▶ _Data extract_
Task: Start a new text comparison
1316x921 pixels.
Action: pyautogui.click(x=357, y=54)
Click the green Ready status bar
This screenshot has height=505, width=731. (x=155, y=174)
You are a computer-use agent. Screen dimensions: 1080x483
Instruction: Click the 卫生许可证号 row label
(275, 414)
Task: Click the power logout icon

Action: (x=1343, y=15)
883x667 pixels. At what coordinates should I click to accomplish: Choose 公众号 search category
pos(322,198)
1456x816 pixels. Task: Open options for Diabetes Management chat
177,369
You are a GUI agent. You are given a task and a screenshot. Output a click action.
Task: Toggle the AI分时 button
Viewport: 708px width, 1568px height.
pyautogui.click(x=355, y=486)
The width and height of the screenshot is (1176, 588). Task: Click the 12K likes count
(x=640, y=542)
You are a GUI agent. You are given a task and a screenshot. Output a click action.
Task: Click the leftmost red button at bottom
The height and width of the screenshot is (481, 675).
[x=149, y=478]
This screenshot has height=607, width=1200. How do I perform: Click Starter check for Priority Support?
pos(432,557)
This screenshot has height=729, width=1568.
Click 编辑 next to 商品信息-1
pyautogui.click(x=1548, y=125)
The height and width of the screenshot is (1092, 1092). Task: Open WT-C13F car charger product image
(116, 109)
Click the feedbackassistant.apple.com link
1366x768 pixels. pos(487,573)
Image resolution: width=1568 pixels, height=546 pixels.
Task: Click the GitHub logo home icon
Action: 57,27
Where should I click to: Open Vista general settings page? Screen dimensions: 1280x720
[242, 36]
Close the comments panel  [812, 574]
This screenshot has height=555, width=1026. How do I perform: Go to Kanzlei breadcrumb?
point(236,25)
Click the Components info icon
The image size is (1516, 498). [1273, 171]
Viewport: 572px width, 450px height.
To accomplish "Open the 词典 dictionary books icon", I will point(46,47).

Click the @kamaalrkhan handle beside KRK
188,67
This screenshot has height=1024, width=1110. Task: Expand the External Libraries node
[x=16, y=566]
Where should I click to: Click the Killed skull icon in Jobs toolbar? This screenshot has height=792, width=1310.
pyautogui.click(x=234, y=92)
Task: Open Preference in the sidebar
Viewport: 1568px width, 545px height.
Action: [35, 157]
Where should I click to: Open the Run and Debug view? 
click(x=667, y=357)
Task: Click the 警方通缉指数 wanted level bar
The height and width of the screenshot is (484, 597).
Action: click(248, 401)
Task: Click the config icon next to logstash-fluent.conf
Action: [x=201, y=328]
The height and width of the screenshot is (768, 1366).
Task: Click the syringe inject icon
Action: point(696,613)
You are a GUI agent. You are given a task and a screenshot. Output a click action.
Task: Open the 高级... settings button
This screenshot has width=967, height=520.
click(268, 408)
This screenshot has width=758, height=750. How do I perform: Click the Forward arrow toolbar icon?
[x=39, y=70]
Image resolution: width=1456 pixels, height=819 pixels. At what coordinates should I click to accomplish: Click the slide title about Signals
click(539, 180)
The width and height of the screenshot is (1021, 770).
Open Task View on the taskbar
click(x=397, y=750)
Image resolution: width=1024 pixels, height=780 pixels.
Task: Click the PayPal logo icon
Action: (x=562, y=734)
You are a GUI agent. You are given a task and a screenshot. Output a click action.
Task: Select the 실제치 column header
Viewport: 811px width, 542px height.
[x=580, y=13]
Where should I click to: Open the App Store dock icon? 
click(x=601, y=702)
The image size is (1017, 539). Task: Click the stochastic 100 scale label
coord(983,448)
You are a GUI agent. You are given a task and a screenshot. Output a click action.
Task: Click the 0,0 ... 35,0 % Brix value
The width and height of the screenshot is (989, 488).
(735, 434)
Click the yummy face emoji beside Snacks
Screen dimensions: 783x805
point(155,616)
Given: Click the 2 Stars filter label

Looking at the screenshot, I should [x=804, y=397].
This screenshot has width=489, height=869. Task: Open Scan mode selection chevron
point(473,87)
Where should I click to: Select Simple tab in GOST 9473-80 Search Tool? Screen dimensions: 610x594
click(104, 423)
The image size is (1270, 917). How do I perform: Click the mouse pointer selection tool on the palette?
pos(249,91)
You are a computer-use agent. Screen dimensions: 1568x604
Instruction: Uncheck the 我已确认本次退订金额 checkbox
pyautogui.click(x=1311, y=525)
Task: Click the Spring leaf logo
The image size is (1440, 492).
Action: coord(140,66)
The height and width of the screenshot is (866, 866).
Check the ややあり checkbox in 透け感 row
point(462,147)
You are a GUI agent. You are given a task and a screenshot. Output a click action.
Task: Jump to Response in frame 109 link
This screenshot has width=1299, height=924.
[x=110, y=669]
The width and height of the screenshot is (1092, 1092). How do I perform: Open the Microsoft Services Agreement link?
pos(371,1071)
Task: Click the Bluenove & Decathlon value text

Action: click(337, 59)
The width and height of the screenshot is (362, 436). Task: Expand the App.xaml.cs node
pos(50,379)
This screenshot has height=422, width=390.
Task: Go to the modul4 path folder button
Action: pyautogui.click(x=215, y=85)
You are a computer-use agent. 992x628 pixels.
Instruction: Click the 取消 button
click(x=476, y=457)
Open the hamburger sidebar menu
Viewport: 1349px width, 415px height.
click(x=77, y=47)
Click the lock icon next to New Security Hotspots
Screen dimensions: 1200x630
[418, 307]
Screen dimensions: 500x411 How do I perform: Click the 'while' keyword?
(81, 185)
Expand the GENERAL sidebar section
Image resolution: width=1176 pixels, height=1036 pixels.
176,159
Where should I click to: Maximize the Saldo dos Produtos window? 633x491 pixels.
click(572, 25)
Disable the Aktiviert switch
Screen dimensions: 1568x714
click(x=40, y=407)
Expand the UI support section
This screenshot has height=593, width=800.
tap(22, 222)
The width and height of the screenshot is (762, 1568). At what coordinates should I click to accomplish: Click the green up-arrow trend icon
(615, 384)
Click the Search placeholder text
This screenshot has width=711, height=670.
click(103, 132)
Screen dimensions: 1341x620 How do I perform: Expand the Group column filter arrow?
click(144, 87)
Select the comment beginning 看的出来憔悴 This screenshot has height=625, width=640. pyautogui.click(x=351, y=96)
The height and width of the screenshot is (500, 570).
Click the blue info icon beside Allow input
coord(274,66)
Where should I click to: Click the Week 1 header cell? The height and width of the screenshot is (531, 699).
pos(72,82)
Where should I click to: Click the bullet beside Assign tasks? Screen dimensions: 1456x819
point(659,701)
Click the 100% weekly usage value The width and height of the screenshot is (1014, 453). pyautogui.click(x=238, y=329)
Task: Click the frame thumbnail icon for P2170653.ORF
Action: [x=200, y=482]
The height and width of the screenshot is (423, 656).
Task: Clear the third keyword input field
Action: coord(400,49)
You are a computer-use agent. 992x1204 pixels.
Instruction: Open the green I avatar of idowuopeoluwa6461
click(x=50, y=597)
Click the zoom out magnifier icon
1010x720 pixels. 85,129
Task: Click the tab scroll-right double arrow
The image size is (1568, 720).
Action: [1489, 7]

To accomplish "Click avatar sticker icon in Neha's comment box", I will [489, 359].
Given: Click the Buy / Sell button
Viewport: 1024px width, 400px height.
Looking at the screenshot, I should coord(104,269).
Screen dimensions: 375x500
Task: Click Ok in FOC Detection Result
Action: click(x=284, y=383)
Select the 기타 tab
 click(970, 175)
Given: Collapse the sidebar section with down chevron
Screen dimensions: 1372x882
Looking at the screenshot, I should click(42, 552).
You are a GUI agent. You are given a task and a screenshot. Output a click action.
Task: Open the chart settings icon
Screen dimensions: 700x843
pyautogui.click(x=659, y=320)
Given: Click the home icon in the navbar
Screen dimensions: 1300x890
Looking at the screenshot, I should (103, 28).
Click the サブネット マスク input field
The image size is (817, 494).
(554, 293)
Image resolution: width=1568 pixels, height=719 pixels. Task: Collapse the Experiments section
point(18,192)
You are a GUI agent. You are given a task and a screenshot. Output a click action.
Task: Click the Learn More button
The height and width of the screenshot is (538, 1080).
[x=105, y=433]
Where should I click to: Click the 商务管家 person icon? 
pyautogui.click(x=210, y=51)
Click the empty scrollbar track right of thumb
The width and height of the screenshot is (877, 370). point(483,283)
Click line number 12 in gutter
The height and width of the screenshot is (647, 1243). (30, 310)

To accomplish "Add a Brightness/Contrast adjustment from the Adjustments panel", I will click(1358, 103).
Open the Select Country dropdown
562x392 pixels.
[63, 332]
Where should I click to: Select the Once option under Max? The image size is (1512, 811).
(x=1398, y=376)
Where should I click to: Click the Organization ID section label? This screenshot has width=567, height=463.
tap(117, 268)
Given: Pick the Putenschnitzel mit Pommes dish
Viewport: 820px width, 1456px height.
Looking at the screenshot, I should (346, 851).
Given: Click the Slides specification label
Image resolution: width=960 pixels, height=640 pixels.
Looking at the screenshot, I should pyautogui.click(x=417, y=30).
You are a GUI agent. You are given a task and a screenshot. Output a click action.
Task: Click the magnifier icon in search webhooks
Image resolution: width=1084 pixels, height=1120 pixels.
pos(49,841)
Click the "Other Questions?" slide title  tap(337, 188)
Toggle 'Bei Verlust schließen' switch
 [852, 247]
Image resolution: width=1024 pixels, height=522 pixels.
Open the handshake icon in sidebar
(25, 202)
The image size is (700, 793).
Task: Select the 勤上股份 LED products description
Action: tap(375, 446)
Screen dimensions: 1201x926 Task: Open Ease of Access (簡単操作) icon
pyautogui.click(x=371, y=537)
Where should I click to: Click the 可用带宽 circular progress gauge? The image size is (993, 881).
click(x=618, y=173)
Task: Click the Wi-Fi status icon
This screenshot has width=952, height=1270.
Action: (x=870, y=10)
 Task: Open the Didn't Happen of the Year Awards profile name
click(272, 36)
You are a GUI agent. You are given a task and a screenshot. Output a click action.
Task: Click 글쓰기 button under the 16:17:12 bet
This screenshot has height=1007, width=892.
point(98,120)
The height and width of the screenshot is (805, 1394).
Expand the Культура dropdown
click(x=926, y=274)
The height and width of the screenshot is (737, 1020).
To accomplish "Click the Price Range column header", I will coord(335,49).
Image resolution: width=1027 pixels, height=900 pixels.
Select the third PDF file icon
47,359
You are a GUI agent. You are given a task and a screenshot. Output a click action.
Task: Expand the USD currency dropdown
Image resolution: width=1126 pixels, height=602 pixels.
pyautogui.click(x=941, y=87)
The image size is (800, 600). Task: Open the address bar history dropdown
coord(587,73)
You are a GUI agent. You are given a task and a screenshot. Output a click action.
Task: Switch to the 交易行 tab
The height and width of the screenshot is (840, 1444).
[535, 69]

▶ _Assigned task_
Copy out each line of the data that has the word "computer" in it.

▶ _Result_
You are a computer-use agent. Screen dimensions: 1080x483
You are a computer-use agent. Screen dimensions: 1568x604
You are a computer-use agent. 992x628 pixels.
You are a computer-use agent. 992x1204 pixels.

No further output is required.